Task objective: In full and without deviation, write out the entries that follow.

Study material:
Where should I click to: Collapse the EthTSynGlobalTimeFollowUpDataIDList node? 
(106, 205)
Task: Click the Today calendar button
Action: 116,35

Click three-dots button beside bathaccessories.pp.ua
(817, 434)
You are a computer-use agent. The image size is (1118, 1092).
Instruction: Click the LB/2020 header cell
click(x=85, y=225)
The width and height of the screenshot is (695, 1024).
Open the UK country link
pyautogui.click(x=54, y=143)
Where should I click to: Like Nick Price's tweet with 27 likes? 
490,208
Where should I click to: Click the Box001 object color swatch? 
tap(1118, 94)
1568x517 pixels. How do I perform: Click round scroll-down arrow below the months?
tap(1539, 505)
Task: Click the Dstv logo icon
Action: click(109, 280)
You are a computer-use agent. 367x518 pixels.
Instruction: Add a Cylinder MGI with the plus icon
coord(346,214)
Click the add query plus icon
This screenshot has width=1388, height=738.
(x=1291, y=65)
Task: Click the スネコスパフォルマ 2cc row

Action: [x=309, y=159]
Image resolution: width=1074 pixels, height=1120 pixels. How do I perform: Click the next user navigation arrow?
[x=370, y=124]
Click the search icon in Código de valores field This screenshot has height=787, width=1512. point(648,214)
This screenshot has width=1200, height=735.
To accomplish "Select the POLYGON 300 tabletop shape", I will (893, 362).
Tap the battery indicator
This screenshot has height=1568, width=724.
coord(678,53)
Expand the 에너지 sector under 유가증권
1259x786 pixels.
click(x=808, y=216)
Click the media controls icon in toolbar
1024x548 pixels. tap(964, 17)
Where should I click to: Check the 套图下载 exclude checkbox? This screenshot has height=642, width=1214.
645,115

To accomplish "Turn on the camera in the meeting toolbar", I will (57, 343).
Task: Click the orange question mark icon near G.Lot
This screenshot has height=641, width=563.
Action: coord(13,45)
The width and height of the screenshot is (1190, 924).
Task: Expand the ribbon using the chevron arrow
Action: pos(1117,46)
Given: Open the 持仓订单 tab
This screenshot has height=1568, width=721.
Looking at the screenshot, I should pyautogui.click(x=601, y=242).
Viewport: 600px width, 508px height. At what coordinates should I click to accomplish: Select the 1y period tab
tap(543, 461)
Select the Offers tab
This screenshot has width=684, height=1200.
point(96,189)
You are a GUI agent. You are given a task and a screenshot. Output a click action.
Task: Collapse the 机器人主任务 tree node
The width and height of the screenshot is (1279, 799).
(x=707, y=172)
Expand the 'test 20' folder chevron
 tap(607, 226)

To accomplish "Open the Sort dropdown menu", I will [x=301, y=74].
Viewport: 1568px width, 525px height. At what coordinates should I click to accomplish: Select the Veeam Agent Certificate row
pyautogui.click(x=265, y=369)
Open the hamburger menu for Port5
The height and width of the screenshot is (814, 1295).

Solution to this task:
Where should I click to: Collapse the EthTSynGlobalTimeFollowUpDataIDList node? 
(106, 205)
Task: Click the Today calendar button
Action: 116,35

Click three-dots button beside bathaccessories.pp.ua
(817, 434)
You are a computer-use agent. The image size is (1118, 1092).
Instruction: Click the LB/2020 header cell
click(x=85, y=225)
The width and height of the screenshot is (695, 1024).
Open the UK country link
pyautogui.click(x=54, y=143)
Where should I click to: Like Nick Price's tweet with 27 likes? 
490,208
Where should I click to: Click the Box001 object color swatch? 
tap(1118, 94)
1568x517 pixels. How do I perform: Click round scroll-down arrow below the months?
tap(1539, 505)
Task: Click the Dstv logo icon
Action: click(109, 280)
You are a computer-use agent. 367x518 pixels.
Instruction: Add a Cylinder MGI with the plus icon
coord(346,214)
Click the add query plus icon
This screenshot has width=1388, height=738.
(x=1291, y=65)
Task: Click the スネコスパフォルマ 2cc row

Action: [x=309, y=159]
Image resolution: width=1074 pixels, height=1120 pixels. How do I perform: Click the next user navigation arrow?
[x=370, y=124]
Click the search icon in Código de valores field This screenshot has height=787, width=1512. point(648,214)
This screenshot has width=1200, height=735.
To accomplish "Select the POLYGON 300 tabletop shape", I will (893, 362).
Tap the battery indicator
This screenshot has height=1568, width=724.
coord(678,53)
Expand the 에너지 sector under 유가증권
1259x786 pixels.
click(x=808, y=216)
Click the media controls icon in toolbar
1024x548 pixels. tap(964, 17)
Where should I click to: Check the 套图下载 exclude checkbox? This screenshot has height=642, width=1214.
645,115

To accomplish "Turn on the camera in the meeting toolbar", I will (57, 343).
Task: Click the orange question mark icon near G.Lot
This screenshot has height=641, width=563.
Action: coord(13,45)
The width and height of the screenshot is (1190, 924).
Task: Expand the ribbon using the chevron arrow
Action: pos(1117,46)
Given: Open the 持仓订单 tab
This screenshot has height=1568, width=721.
Looking at the screenshot, I should pyautogui.click(x=601, y=242).
Viewport: 600px width, 508px height. At what coordinates should I click to accomplish: Select the 1y period tab
tap(543, 461)
Select the Offers tab
This screenshot has width=684, height=1200.
point(96,189)
You are a GUI agent. You are given a task and a screenshot. Output a click action.
Task: Collapse the 机器人主任务 tree node
The width and height of the screenshot is (1279, 799).
(x=707, y=172)
Expand the 'test 20' folder chevron
 tap(607, 226)

To accomplish "Open the Sort dropdown menu", I will [x=301, y=74].
Viewport: 1568px width, 525px height. At what coordinates should I click to accomplish: Select the Veeam Agent Certificate row
pyautogui.click(x=265, y=369)
Open the hamburger menu for Port5
The height and width of the screenshot is (814, 1295).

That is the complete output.